EXCERTO -
*-*-*

13ª Termos em que, pelas razões apontadas, não merece qualquer reparo a douta decisão sob censura, porquanto, não violou qualquer normativo legal, pelo que deve a mesma ser mantida nos seus precisos termos.
1.3. A Exmª Magistrada do Ministério Público, no seu douto parecer, pronunciou-se pelo provimento do recurso.
Colhidos os vistos legais, cumpre decidir:
2.FUNDAMENTAÇÃO
2.1. OS FACTOS
Na sentença recorrida foram dados como provados os seguintes factos:
1) No dia 1 de Dezembro de 2001 o autor circulava pela Estrada Municipal nº 540, no sentido Alcáçovas – Alcácer do Sal.
2) Conduzindo o veículo ligeiro de passageiros …, …, ….
3) Ao Km 11,6 da localidade de Alcáçovas, a via encontrava-se seriamente degradada.
4) Ao citado Km 11,6, o autor embateu num buraco do pavimento, existente no centro da via.
5) Tendo entrado em despiste.
6) Embateu na berma do lado direito.
7) Foi arrastado alguns metros à frente.
8) E veio a imobilizar-se na berma do lado esquerdo, no sentido oposto ao que circulava.
9) Em virtude do acidente o veículo automóvel sofreu danos visíveis ao nível do pára-choques, da grelha, dos faróis, das jantes, do guarda lamas, da parte geral debaixo do veículo e da parte traseira do lado direito.
10) Foi o buraco existente no centro da via que provocou o despiste, o embate e os danos no veículo.
11) A reparação dos danos sofridos orça em € 16 411,72, com os valores parciais do doc. nº 11.
12) Na data do acidente a Câmara Municipal de Viana do Alentejo entendia que a estrada em causa se encontrava sob a alçada do Instituto de Estradas de Portugal (IEP), face à publicação do PRN 2000, não obstante não ter celebrado qualquer protocolo de transferência com tal Instituto, mas tapava os buracos dessa estrada já que o IEP não o fazia.
13) A propriedade do veículo de matrícula … encontra-se registada a favor de A… desde 7.4.2000.
14) O referido veículo é do ano de 1997.
2.2. O DIREITO
O âmbito do presente recurso jurisdicional, cujo perímetro, de acordo como o disposto no art. 684º/3 do CPC, é delimitado pelas conclusões da Ré, está circunscrito à questão de saber se, à data do acidente, o local onde este teve lugar, fazia parte da Estrada Municipal nº 540 ou da Estrada Regional nº 257.

*-*-*

DADOS EXTRAÍDOS -
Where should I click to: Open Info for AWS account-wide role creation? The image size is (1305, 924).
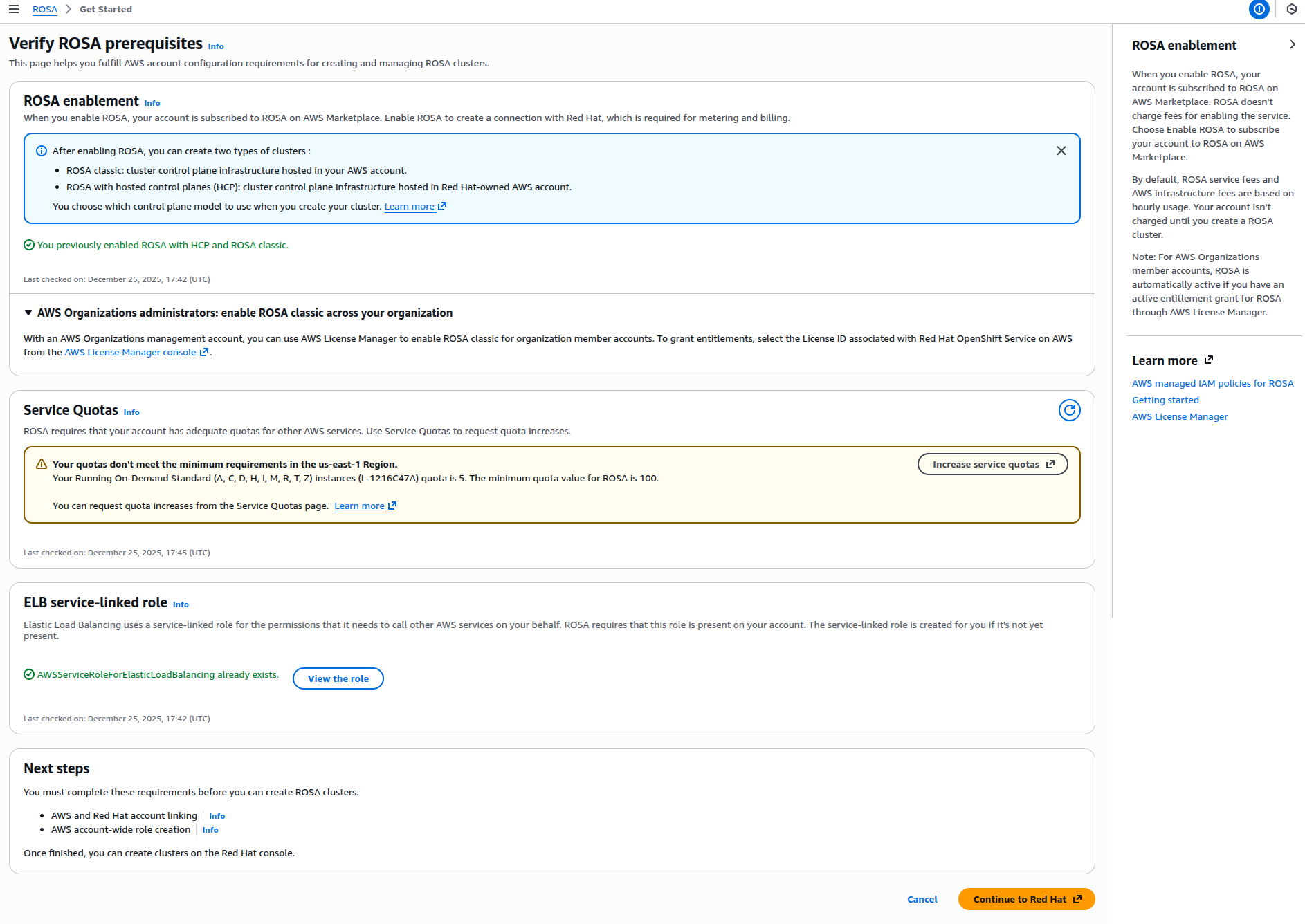tap(210, 830)
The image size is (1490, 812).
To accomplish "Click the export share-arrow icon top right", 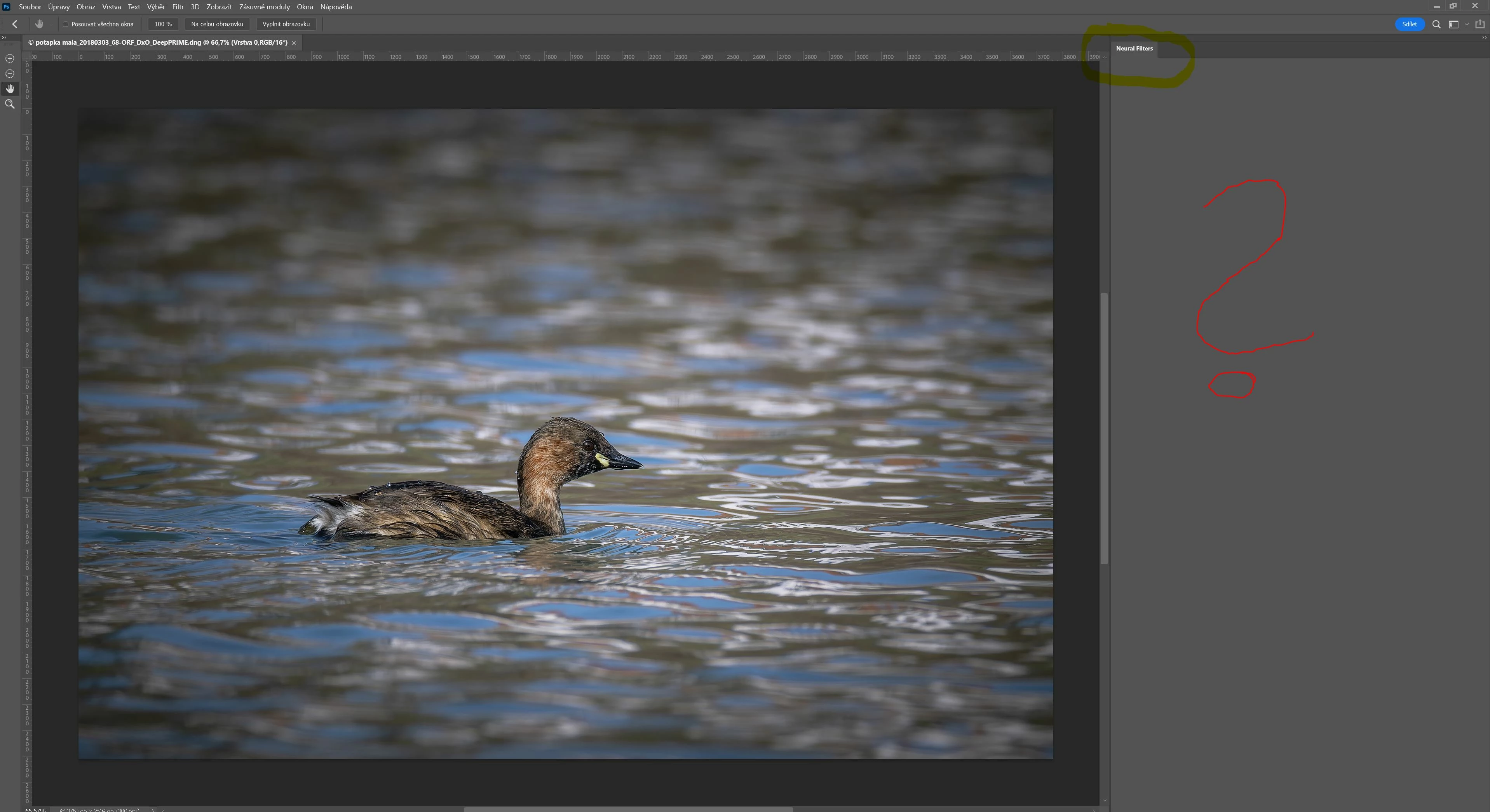I will 1480,24.
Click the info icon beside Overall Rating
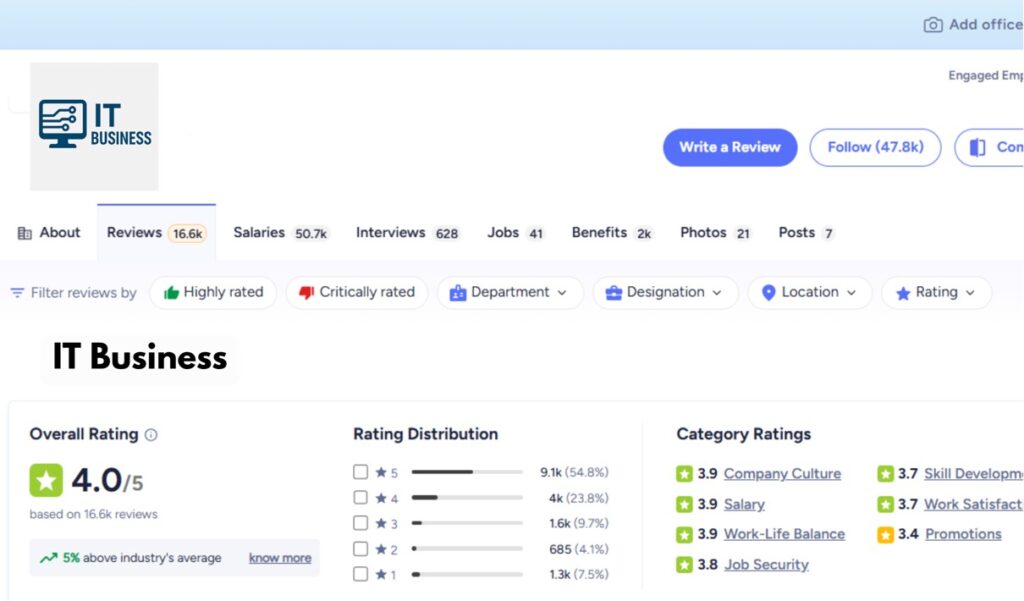The height and width of the screenshot is (601, 1024). pos(151,435)
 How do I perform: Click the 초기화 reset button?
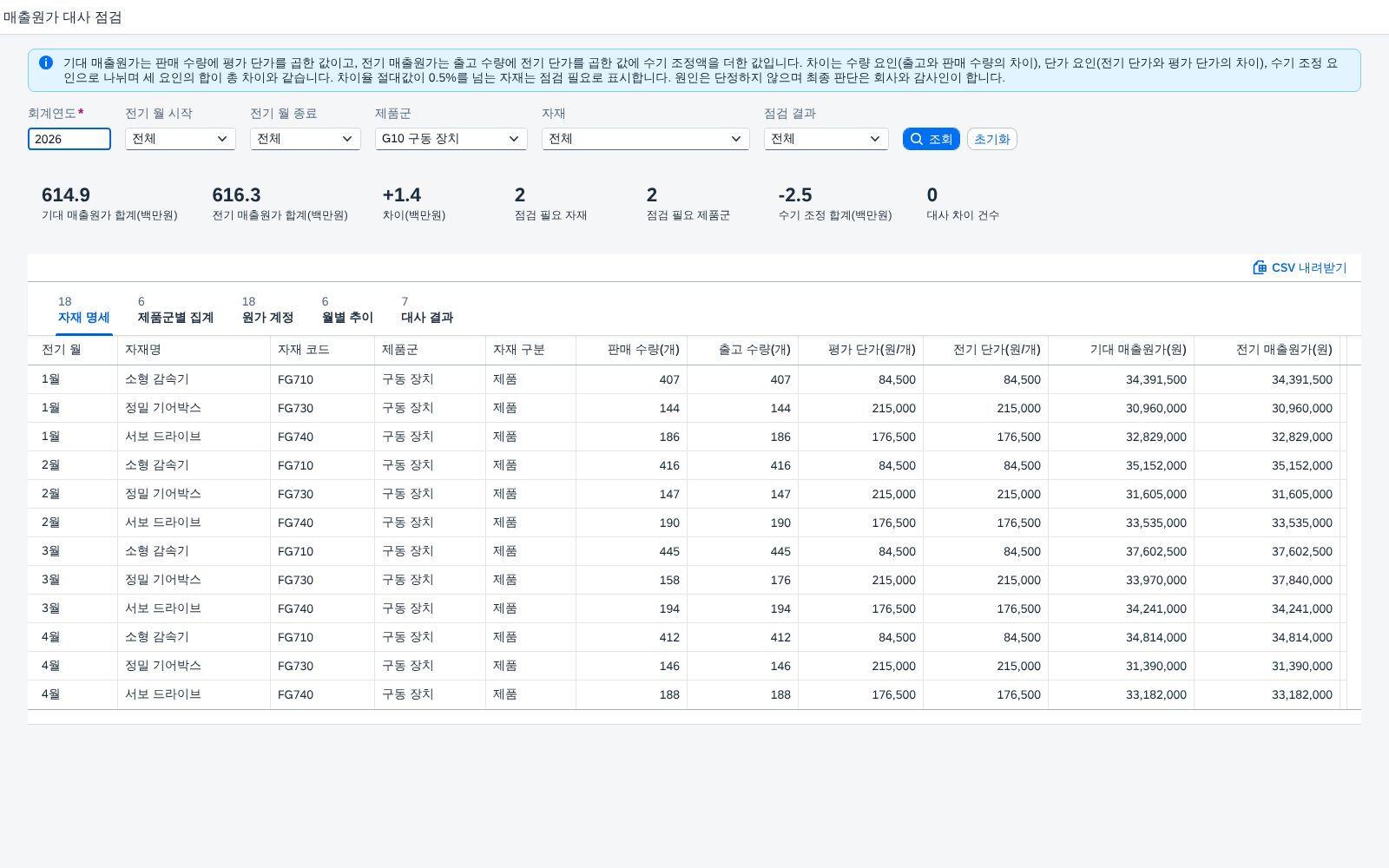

*-*-*

PROBLEMAS A RESOLVER -
A. Enumere as partes do veículo que, segundo o facto 9) do excerto, sofreram danos visíveis em virtude do acidente.
B. Dê continuidade ao excerto a partir do ponto onde termina.

RESPOSTAS POR TAREFA -
A.
- pára-choques
- grelha
- faróis
- jantes
- guarda lamas
- parte geral debaixo do veículo
- parte traseira do lado direito

B.
Na verdade, a Ré pretende eximir-se da sua responsabilidade, única e simplesmente em razão da alegada circunstância de, ao tempo, não serem da sua competência, mas sim da administração central, os deveres de conservação e sinalização do sítio do acidente. Não põe em crise nenhum dos demais requisitos da responsabilidade civil extracontratual que a sentença recorrida deu como assentes e que estiveram na base da sua condenação.
Ora, foi dado como provado, na 1ª instância, que a via em cujo pavimento existia o buraco com o qual a viatura embateu, é a Estrada Municipal nº 540, facto que a ser exacto, como bem se referiu na sentença, por força do disposto no art. 2º, nº 1 da Lei 2110 de 19.8.1961 e art. 64º, nº 2, al.f) da LAL, implica que seja imputável à Ré a omissão causal do acidente, por se inscrever no leque das suas competências as de conservar e reparar as estradas municipais e de nelas assegurar as demais condições de segurança do trânsito. Portanto, a pretensão da Ré só poderá ter êxito se lograr demonstrar que aquele facto foi incorrectamente julgado e que, como alega, a estrada em causa é a Estrada Regional nº 257.
No caso em apreço, a decisão do tribunal de 1ª instância sobre a matéria de facto poderia ser alterada por este Supremo Tribunal, uma vez que a prova foi gravada e a decisão daquele concreto ponto foi impugnada, nos termos do art. 690º-A do C.P.Civil (vide art. 712º/1/a) do CPCivil).
E usamos o modo condicional, porque, a nosso ver, a Ré não convence que aquela decisão enferme de erro de julgamento.
Na verdade, de entre os concretos meios probatórios que lhe cumpria especificar e que impunham decisão diversa, não foi além do disposto no DL nº 222/98 de 17 de Julho e da resposta ao quesito 9º. Não indicou qualquer trecho da gravação.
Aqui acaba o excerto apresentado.